SORRY that I am answering so late,but it took me some time to experiment
with
both model-functions(see below):
//!!!!!!!!!!!!! I answered twice to Nick Cox by `answer` in my e-mail-Editor
but it did not occur in Stata-list // maybe it was the long time I
experienced //
You are right in assuming that I try to fit a twopeak-curve-
a4 * (a1*exp(-((x-a3)/a2)^2) + (1 - a1)*exp(-((x-a6)/a5)^2)) -
makes physical-sense and I am successful and happy to reach convergence with
both models yours and mine the old one: f(x) = a1*exp(-((x-a3)/a2)^2) +
a4*exp(-((x-a6)/a5)^2) :
I varied the parameters in both cases(model-functions) and tried to
vary tolerance ;
stepsize and iterations with help from numerical recipes/method of
Levenberg-Marquardt/
but - this is my problem - only successful in another statistical software,
I have problems to program and vary tolerance;stepsize and iterations in
Stata,writing the do-file
with initial parameter-setting works wthout mistakes(see do-file above).
I can't find >> Royston,P 1992 sg 1.2 Nonlinear Regression Command. Stata
Technical Bulletin 7: 11- 18
Reprinted in Stata Technical Bulletin reprints vol 2,pp. 112 - 120 <<
anywhere , I want to know
the algorithm very exactly.
any help will be very appreciated andreas
In very broad terms, this looks like
> a lot of parameters to fit a curve in two-space.

## OBJECTIVE 1:
Render every line of the next rows as a Markdown table with the columns Number and Line text, skipping any blank lines and leaving the pictures out.
The rows that come next are unrelated to the Stata forum post.

## DATA PROVIDED:
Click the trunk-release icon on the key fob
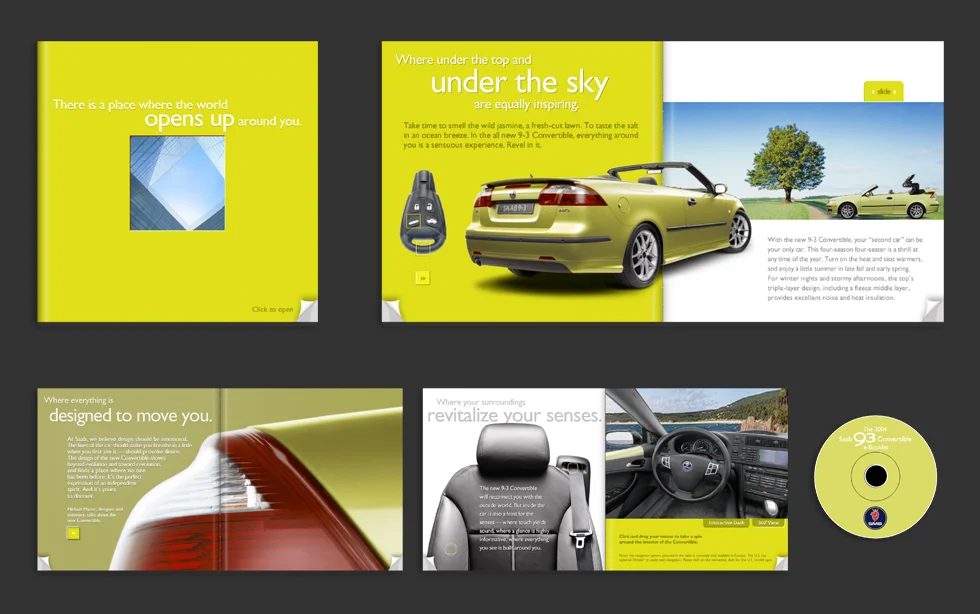The width and height of the screenshot is (980, 614). (x=433, y=221)
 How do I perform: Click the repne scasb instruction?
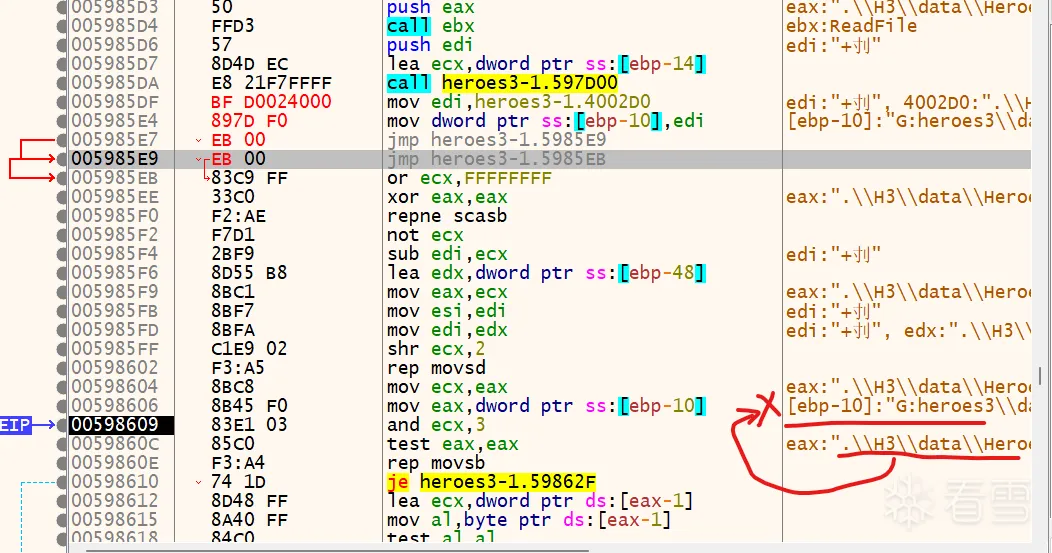(447, 216)
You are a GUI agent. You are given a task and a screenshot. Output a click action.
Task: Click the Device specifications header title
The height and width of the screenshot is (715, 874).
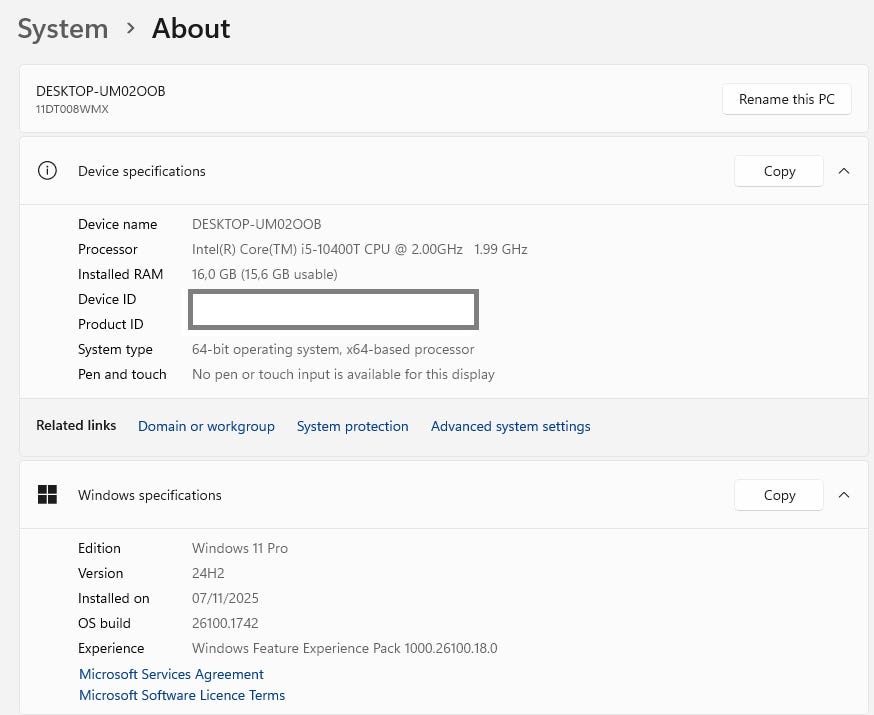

## OBJECTIVE 2:
Answer these questions from the Stata forum post:
(a) To whom does the writer say they answered twice from their e-mail editor?
(b) Besides numerical recipes, what method did the writer get help from?
(c) In which volume and on which pages of the Stata Technical Bulletin reprints was the Royston piece reprinted?

## FULL RESPONSE 1:
| Number | Line text |
|---|---|
| 1 | Click the trunk-release icon on the key fob |
| 2 | The width and height of the screenshot is (980, 614). (x=433, y=221) |
| 3 |  How do I perform: Click the repne scasb instruction? |
| 4 | (447, 216) |
| 5 | You are a GUI agent. You are given a task and a screenshot. Output a click action. |
| 6 | Task: Click the Device specifications header title |
| 7 | The height and width of the screenshot is (715, 874). |

## FULL RESPONSE 2:
(a) Nick Cox
(b) The Levenberg-Marquardt method
(c) Volume 2, pages 112–120